Gostei também da intertextualidade literária (Patrick lê e comenta alguns clássicos norte-americanos para agradar Nikki, professora de inglês e de literatura do ensino médio), da inserção do fanatismo futebolístico no enredo (impossível não se recordar de "Febre de Bola", do inglês Nick Hornby) e do linguajar simples e quase infantil da narrativa (Patrick tornou-se quase um adolescente, tendo essa característica marcada em seu texto em primeira pessoa).
O final do livro também é interessante. Apesar de um tropeço aqui (conteúdo das cartas pouco verossímil) e outro ali (encontros forçados beirando o improvável), o tom é de surpresa e de grandes revelações. Matthew Quick guarda os principais segredos que alimentam o mistério da trama até os últimos capítulos, deixando o leitor curioso até as últimas linhas.
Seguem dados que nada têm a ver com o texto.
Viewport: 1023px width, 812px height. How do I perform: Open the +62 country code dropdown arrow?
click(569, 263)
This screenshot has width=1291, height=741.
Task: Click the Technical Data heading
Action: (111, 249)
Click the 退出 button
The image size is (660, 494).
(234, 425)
"O Lado Bom da Vida" é aquele tipo de livro com uma pegada comercial, mas feito com inteligência e sensibilidade. Matthew Quick mostra-se um bom romancista, com potencial para frequentar mais vezes a lista dos best-sellers norte-americanos. Gostei tanto do livro que fiquei curioso para assistir a sua adaptação para o cinema. Quem sabe no próximo final de semana não me programe para ver o DVD de "O Lado Bom da Vida". Admito estar bastante curioso.